Bölüm 18

4 0 0
                                    

   Vita'nın Gözünden

   "Çok kabasın!" Elimle yastığımı yüzüme bastırdım ve derin bir iç çektim. Şu anda huzurlu bir şekilde çadırlarımızda uyuyor olmamız gerekirdi. Aslında Juda ve ben gayet huzurluyduk. Ama Felix ve Jade rahat durmuyordu.
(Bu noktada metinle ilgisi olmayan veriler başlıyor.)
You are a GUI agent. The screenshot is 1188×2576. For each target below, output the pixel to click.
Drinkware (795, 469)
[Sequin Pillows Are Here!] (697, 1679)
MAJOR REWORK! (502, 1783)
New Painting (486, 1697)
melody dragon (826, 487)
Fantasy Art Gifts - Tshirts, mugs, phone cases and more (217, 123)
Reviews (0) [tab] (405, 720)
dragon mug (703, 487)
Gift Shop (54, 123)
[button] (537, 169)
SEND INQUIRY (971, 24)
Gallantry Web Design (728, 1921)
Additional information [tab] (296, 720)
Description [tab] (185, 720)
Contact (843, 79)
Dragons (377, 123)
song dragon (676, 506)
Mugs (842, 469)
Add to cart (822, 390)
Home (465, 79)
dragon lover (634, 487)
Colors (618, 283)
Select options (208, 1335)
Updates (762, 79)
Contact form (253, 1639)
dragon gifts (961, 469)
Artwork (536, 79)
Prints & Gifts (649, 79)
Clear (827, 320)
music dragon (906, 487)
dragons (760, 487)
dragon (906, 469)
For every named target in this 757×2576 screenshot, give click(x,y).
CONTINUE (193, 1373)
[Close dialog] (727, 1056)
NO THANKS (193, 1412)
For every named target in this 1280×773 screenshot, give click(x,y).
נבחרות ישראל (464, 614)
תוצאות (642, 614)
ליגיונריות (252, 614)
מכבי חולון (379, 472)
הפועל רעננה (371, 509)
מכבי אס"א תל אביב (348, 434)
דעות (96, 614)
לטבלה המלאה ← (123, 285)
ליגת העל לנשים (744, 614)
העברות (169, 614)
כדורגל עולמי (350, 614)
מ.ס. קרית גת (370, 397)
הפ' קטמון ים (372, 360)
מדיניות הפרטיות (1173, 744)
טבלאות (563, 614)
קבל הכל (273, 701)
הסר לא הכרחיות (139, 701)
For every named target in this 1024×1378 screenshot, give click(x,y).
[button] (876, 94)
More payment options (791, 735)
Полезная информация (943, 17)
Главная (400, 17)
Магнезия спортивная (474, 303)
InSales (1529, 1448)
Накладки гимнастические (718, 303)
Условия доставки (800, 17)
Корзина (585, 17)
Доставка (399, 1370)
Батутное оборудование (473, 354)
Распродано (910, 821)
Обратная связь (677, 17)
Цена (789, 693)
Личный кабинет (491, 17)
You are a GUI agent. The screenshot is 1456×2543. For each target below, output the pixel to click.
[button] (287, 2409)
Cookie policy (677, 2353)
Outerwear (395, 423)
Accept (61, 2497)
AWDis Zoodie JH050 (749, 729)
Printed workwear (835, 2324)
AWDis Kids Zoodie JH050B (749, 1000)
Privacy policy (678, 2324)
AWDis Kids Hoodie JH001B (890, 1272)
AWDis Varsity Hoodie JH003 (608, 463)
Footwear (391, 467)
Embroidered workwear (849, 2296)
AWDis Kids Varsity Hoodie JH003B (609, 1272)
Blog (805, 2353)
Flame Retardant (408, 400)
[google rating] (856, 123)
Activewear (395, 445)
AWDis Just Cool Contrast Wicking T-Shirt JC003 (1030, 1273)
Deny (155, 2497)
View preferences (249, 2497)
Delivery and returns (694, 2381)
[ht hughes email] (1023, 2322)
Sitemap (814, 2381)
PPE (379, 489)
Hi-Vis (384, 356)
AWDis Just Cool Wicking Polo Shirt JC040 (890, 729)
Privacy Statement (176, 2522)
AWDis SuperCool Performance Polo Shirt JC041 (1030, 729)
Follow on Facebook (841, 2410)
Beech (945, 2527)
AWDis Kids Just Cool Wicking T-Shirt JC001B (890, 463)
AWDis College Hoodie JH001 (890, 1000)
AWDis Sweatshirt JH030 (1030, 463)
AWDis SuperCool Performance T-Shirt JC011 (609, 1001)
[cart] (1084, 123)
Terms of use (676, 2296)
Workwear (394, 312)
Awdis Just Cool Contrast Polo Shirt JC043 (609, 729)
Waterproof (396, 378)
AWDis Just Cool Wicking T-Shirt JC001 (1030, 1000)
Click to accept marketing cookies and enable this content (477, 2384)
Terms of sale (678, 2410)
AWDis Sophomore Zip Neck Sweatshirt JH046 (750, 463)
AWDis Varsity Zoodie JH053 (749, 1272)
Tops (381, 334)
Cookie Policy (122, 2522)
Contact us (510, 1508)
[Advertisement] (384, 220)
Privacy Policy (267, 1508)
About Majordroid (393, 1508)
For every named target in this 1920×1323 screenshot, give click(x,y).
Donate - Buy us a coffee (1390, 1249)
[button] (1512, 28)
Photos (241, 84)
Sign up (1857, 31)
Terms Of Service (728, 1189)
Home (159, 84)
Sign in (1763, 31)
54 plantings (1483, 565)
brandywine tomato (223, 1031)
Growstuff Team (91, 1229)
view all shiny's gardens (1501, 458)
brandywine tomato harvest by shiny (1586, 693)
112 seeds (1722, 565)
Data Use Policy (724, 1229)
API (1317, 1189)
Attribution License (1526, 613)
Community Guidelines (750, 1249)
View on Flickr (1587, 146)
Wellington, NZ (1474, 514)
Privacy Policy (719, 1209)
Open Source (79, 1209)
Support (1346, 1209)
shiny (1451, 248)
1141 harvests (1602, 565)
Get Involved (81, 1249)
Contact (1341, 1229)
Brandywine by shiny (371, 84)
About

   "Ben mi kabayım? Felix battaniyemi verir misin!" Jade'in bağırmasıyla beraber yastığı yüzümden çektim ve tavanı izlemeye başladım. Sanırım susmalarını beklemekten başka çarem yoktu.

   "Olmaz! Gece böcek gelirse diye her yerimi örteceğim ben. Hem sen üşümüyorsun ki!"

   "Ben az üşüyorum, üşümüyor değilim. Ve hava gayet de serin!"

   "Git kendini dondur o zaman!"

   "Susun be!" Luca'nın bağırışını duymamla gülümsemeden edemedim. Juda bu gürültüye rağmen yanımda rahat bir şekilde uyuyabiliyordu. Şimdi onun yerinde Hera olsaydı ortalığı yıkardı yüksek ihtimalle. Aslında yanımdaki kişinin Hera olması da çok garip hissettiriyordu.

   Sesler sonunda kesildiğinde derin bir nefes aldım ve gözlerimi kapattım.

---

   Güneş ışığının içeri girmesiyle beraber doğruldum ve esnedim. Birkaç saniye gözlerimi ovaladıktan sonra Juda'nın çoktan kalkmış olduğunu gördüm. Üzerimi düzeltip daha düzgün bir şeyler giydikten sonra saçımı yarım topladım ve çadırın fermuarını açtım. Fermuarı açmamla beraber toprak kokusunun burnuma gelmesi bir olmuştu. Casia bu kokuya bayılırdı. Belki de yakınlarda bir yerdeydi?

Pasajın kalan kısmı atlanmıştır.